— Доброе утро! — кричит мне сосед, забойщик Тум-а-Беддо. Он стоит во дворе в чем мать родила, а сыновья обливают его из ведер.
— Доброе утро! — кричу в ответ, дрожа от холода.
— Значит, сегодня идешь на Вершину, Йестин?
— Ага!
— Молодец! Ну, ни пуха ни пера!
Хватаю сухое полотенце и изо всех сил тру спину. Кричу, пляшу, пою, и жар охватывает озябшее тело. Скорей натягиваю рубаху, заправляю ее в штаны — и к двери, пока мороз опять не вцепился в меня своими скрюченными пальцами. Но тут же передумываю, поворачиваюсь и мчусь в глубь сада. Распахиваю дверь — там Морфид.
— Господи, — говорит она, — и тут не дают покоя!
— Да скорей ты, а то сейчас наделаю в штаны!
— Ну и делай, мне-то что. Я первая пришла. А ну-ка, постой.
Щупает у меня под рубахой.
— Так.
Морфид выходит, и я занимаю ее место. Она идет к кухонной двери и говорит отцу:
— Йестин не хочет надевать фуфайку, которую я ему связала, а сегодня такой холодище, что хоть в шкуры закутывайся.
Вот дрянь!
— Надень фуфайку, — кричит отец, — и застегнись как следует, а сейчас закрой, пожалуйста, дверь!
Прочитываю один листок «Ведомостей», другой пускаю в дело и бегу домой.
Когда я вхожу на кухню, Морфид опять щупает у меня под рубахой, но я даже не злюсь — мне не до нее. От запаха жареной грудинки у меня аж живот сводит.
Наверно, хорошо быть свиньей и приносить людям такую радость. Ничто не может сравниться с этим запахом, проникающим во все уголки дома; он залезает в постель матери, раскрывает глаза Эдвины, щекочет в носу у Тум-а-Беддо, вырывается из окошка и поднимается по склону горы прямо в небо, куда попадают все свиньи — животные с чистой совестью. Эдвина, сонно моргая, высовывает голову из-под стола.
— Рад вас видеть, сударыня, — говорит ей отец. — А между прочим, готовить завтрак полагалось бы вам. А ну, живо умываться — и за стол.
С Эдвиной отец никогда не разговаривал строго. Она выбралась из-под стола на четвереньках и, улыбаясь, откинула с лица длинные белокурые волосы.
Моей второй сестре, Эдвине, было тринадцать лет.
Нарисовать ее портрет смог бы только искусный лондонский художник.
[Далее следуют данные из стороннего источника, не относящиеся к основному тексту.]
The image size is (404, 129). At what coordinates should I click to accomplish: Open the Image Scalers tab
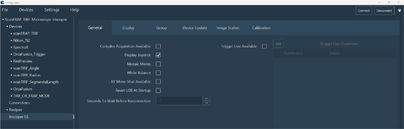[228, 28]
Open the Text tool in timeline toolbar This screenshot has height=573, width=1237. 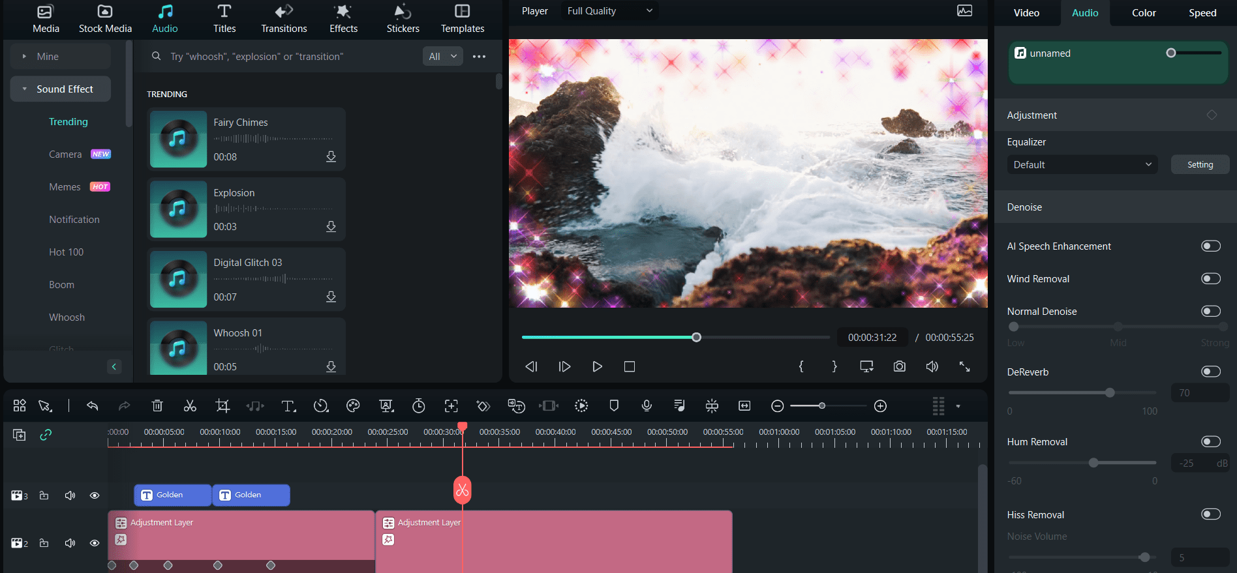(x=288, y=406)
Она была красива, но в ее бледном гордом лице было что-то большее, чем красота, — спокойная ясность. У нее были такие необыкновенно светлые, чуть раскосые глаза, что прохожие оборачивались на улицах. От Эдвины веяло непостижимой и глубокой тайной, и когда она училась в школе, никто не хотел сидеть с ней за одной партой, потому что все боялись страшных тилвит тег, прекрасных бледных созданий, обитающих на Элгам-Фарм.
Проходя мимо стола, Эдвина задела мою руку, и я отдернул ее, словно обжегшись. Глаза Эдвины стали печальными, но я ничего не мог с собой поделать. Все жители поселка относились к ней с таким же суеверным страхом. Столкнешься в воскресенье с тилвит тег — и в понедельник тебя засыплет в шахте. Посмотришь в глаза тилвит тег — и вагонетка отрежет тебе ступню, и не одному богобоязненному христианину сжигало руки жидким чугуном потому, что он крикнул в темноту: «Добрый вечер!», услышав человеческие, как ему показалось, шаги.
«Белая девушка» — так сказал про нее однажды наш проповедник Томос Трахерн, а ведь это просто другое название нечистой силы.
Выходя умываться, Эдвина посмотрела на меня такими большими глазами и так нежно улыбнулась, что я понял — у нее что-то на уме и за завтраком будет разговор. Но я не стал над этим задумываться, потому что уже налегал на грудинку и на хлеб, а в мыслях у меня были вагонетки, в которых готовое железо спускают с горы в Лланфойст к каналу, откуда его везут под арками мостов в Ньюпорт.
Морфид резала хлеб, отец пил чай. Но я чувствовал, как что-то надвигается, — чувствовал по учащенному дыханию Эдвины и по быстрым движениям ее пальцев.
— В чем дело, дочка? — спросил отец, не глядя на нее.
Эдвина вздрогнула и судорожно глотнула. Не знаю, почему она так боялась отца, — он ни разу в жизни никого из нас пальцем не тронул.
— Это правда, что Йестин выходит сегодня на работу? — проговорила она.